Trabalhadores formais com contas em atraso já podem destinar parte do Fundo de Garantia do Tempo de Serviço (FGTS) à quitação ou amortização de dívidas por meio do Novo Desenrola Brasil, modalidade liberada pelo governo federal. A iniciativa, estimada em até R$ 8,2 bilhões pelo Ministério do Trabalho e Emprego (MTE), oferece alternativa digital para reduzir a inadimplência e reorganizar o orçamento familiar.
Como funciona a nova opção do Desenrola
A novidade permite empregar até 20% do saldo do FGTS ou, no máximo, R$ 1.000 — prevalecendo o valor mais vantajoso — na renegociação de débitos bancários. O processo é totalmente on-line: o trabalhador concede autorização pelo aplicativo FGTS e, depois, procura os bancos onde mantém pendências para concluir a negociação. Segundo o MTE, a movimentação financeira gerada pode alcançar R$ 8,2 bilhões, aliviando parte do endividamento no país.
Quem pode aderir e quais débitos entram na renegociação
Podem participar empregados com renda mensal de até cinco salários mínimos (R$ 8.105 em 2026) e dívidas contratadas até 31 de janeiro de 2026, em atraso de 91 a 720 dias. O leque inclui operações como cartão de crédito, cheque especial e Crédito Direto ao Consumidor (CDC). O programa ainda define:
- Descontos de até 90% concedidos pelas instituições financeiras;
- Taxa de juros máxima de 1,99% ao mês para o novo contrato;
- Parcelamento entre 12 e 48 meses se o saldo do FGTS não for suficiente para quitação total;
- Possibilidade de consolidar diferentes dívidas numa única operação.
Para conferir as diretrizes oficiais, o trabalhador pode acessar o portal do Ministério do Trabalho e Emprego em gov.br/trabalho-e-emprego.
Passo a passo para autorizar o uso do FGTS digitalmente
O primeiro movimento é liberar, no app FGTS (Android ou iOS), o compartilhamento de informações com os bancos credores. A autorização exige login pelo CPF e conta Gov.br. Depois disso:
- O banco selecionado consulta o saldo autorizado por até 90 dias.
- São apresentadas as propostas de desconto, juros e prazo definidas pela instituição.
- O trabalhador aceita as condições e confirma o uso do percentual do FGTS.
- A Caixa Econômica Federal registra a transação e transfere o valor diretamente ao banco credor.
Tudo ocorre sem necessidade de ir a uma agência da Caixa, tornando a adesão mais ágil e econômica.

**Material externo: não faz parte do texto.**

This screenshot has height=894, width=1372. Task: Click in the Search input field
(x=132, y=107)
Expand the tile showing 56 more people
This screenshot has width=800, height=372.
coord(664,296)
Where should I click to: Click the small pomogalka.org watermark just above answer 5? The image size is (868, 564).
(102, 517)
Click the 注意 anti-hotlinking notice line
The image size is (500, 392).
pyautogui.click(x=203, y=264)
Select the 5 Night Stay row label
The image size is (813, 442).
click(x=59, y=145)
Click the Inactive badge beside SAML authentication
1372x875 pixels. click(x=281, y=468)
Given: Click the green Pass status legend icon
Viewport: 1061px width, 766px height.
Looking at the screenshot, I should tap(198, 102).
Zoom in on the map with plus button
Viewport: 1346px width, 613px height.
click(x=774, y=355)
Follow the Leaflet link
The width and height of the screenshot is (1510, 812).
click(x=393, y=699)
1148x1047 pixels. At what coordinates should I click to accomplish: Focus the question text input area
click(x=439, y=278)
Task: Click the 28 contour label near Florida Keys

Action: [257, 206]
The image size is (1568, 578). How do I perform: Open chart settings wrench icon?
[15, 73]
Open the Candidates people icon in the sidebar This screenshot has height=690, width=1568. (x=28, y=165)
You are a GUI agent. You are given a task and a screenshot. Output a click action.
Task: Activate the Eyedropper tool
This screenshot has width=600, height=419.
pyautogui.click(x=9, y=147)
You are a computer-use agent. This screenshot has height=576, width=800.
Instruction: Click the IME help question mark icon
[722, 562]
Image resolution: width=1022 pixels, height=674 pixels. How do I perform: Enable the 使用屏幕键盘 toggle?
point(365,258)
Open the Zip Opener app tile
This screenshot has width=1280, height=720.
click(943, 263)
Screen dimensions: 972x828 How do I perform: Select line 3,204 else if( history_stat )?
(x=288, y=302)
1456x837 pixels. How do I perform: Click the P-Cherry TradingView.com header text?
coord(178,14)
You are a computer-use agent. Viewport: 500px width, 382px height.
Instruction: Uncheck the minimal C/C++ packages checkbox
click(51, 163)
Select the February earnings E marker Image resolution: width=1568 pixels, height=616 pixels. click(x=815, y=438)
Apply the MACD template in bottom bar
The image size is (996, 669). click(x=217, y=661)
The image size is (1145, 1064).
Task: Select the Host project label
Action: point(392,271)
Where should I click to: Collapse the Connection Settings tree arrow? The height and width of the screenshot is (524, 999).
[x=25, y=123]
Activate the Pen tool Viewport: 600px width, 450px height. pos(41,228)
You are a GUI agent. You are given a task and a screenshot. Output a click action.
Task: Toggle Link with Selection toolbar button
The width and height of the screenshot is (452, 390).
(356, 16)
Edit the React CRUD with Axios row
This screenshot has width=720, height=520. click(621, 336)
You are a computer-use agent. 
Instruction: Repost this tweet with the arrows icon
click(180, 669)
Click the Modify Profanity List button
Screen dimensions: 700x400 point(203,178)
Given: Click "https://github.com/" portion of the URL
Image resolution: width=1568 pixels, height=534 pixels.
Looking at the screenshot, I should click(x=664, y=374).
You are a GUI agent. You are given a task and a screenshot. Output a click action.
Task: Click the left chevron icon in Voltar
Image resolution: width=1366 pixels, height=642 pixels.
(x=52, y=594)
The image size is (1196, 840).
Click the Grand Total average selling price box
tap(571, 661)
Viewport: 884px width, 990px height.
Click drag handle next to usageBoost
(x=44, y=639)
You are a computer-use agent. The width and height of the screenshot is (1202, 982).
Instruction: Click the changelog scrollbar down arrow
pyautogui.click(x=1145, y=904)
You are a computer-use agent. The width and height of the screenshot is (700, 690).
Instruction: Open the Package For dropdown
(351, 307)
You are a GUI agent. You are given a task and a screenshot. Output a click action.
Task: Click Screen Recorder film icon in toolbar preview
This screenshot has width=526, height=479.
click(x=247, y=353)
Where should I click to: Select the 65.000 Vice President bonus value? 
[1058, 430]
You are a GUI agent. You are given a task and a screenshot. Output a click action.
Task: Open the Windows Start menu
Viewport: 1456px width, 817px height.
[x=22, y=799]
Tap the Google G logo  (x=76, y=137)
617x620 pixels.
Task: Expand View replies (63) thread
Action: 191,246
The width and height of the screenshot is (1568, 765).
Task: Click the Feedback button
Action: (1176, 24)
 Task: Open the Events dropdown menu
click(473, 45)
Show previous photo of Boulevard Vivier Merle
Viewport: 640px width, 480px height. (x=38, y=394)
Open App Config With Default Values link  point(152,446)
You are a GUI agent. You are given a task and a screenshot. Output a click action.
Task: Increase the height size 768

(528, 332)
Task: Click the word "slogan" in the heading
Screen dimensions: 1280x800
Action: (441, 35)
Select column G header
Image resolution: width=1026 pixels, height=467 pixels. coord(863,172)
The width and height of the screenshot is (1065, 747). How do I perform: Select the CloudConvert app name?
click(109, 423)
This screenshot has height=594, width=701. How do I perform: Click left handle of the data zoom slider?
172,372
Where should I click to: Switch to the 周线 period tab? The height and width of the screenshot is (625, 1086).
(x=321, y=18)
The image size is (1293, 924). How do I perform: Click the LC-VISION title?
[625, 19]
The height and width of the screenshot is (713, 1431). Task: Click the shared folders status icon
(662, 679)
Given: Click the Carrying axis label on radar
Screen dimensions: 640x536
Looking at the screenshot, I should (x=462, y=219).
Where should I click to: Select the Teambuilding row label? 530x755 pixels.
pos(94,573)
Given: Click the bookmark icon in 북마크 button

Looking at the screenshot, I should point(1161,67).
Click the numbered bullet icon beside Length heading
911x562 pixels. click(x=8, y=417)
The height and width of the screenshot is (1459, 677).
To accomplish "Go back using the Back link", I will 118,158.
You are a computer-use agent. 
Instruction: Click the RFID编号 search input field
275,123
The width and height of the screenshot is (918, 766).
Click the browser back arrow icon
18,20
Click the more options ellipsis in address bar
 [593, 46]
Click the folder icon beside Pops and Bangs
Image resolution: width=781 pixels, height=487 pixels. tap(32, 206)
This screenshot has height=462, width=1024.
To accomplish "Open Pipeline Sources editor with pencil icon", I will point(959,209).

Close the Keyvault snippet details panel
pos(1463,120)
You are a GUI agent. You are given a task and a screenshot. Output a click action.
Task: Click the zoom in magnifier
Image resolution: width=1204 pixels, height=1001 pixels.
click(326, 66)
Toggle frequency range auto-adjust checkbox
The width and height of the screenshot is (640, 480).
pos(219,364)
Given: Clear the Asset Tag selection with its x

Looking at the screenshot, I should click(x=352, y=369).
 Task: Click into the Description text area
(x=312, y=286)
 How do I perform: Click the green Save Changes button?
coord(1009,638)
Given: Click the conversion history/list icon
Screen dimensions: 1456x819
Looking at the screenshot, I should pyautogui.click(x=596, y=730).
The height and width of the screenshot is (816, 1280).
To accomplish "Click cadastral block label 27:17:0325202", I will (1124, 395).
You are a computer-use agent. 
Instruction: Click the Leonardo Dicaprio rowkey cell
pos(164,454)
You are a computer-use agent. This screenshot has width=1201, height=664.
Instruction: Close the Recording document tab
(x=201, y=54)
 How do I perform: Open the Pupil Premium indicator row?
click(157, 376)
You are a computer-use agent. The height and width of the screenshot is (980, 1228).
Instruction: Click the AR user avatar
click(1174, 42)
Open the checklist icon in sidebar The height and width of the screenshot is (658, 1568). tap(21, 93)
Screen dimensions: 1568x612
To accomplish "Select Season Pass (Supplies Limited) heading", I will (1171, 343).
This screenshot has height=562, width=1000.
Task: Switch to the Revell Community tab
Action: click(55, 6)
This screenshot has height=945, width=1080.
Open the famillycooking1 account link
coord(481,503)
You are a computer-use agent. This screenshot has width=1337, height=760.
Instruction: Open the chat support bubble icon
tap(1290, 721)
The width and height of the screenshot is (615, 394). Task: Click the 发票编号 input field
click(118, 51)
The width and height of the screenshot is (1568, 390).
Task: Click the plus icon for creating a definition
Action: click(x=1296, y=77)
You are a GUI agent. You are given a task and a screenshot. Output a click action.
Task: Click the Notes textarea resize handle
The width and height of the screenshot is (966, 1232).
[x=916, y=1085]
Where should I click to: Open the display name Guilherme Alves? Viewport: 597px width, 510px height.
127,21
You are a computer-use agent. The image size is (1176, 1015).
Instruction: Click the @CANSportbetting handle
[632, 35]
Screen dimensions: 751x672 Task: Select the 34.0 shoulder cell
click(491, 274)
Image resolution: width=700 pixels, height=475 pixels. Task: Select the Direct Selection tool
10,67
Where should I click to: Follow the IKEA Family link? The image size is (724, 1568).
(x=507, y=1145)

O que muda após concluir a operação
Concluída a renegociação, há suspensão temporária de novos saques-aniversário e da antecipação desse benefício até que o valor utilizado seja recomposto. Mesmo assim, especialistas recomendam avaliar se o desconto e a taxa oferecidos compensam a imobilização parcial do FGTS. O período para formalização completa da operação é de até 30 dias depois da consulta ao saldo.
Profissionais de contabilidade e consultores financeiros podem auxiliar trabalhadores a verificar a elegibilidade das dívidas, comparar propostas e planejar o pagamento das parcelas, evitando nova inadimplência.
Impacto financeiro e custo de oportunidade
A liberação de até R$ 1.000 ou 20% do FGTS tende a diminuir pressões imediatas de juros mais altos, como os do cartão de crédito. Contudo, o trabalhador abre mão, temporariamente, da rentabilidade do fundo e da flexibilidade de futuros saques-aniversário. Assim, vale ponderar: a economia obtida com descontos de até 90% e juros de 1,99% ao mês supera o rendimento do FGTS e a reserva para emergências? Se a resposta for positiva, a adesão pode representar um alívio relevante no fluxo de caixa doméstico, além de melhorar o histórico de crédito e facilitar novos financiamentos.